— WHAT YOU WILL DO —
Rescale the material from its first line through the line holding "[x=334, y=254]", inclusive, copying every line but multiplying each coordinate in the answers by 1.1 and rounding to the nearest whole number, with halves rounded up. Leave the pictures out.
Start of DATA EXCERPTS
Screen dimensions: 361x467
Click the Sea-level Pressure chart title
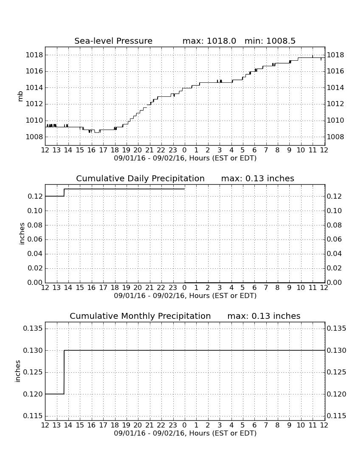[x=113, y=41]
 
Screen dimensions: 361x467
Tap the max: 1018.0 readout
[x=209, y=41]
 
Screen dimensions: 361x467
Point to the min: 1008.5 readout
[x=270, y=41]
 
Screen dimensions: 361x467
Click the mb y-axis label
[x=20, y=96]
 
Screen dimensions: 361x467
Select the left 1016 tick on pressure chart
[x=34, y=71]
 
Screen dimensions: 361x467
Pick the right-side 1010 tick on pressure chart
[x=336, y=120]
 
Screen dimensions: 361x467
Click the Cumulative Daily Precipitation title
[x=140, y=178]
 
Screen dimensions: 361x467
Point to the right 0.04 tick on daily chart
[x=334, y=254]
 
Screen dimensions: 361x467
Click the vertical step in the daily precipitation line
[x=64, y=192]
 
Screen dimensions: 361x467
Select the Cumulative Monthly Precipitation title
[x=140, y=316]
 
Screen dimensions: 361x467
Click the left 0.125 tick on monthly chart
[x=33, y=372]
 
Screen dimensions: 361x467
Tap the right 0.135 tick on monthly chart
[x=336, y=329]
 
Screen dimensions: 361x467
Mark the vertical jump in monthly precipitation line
[x=64, y=372]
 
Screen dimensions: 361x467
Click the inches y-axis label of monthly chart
[x=17, y=371]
End of DATA EXCERPTS
— WRITTEN SOLUTION —
Screen dimensions: 361x467
Click the Sea-level Pressure chart title
[x=124, y=45]
 
Screen dimensions: 361x467
Tap the max: 1018.0 readout
[x=230, y=45]
 
Screen dimensions: 361x467
Point to the min: 1008.5 readout
[x=297, y=45]
 
Screen dimensions: 361x467
Click the mb y-axis label
[x=22, y=106]
 
Screen dimensions: 361x467
Select the left 1016 tick on pressure chart
[x=37, y=78]
 
Screen dimensions: 361x467
Pick the right-side 1010 tick on pressure chart
[x=370, y=132]
 
Screen dimensions: 361x467
Click the Cumulative Daily Precipitation title
[x=154, y=196]
 
Screen dimensions: 361x467
Point to the right 0.04 tick on daily chart
[x=367, y=279]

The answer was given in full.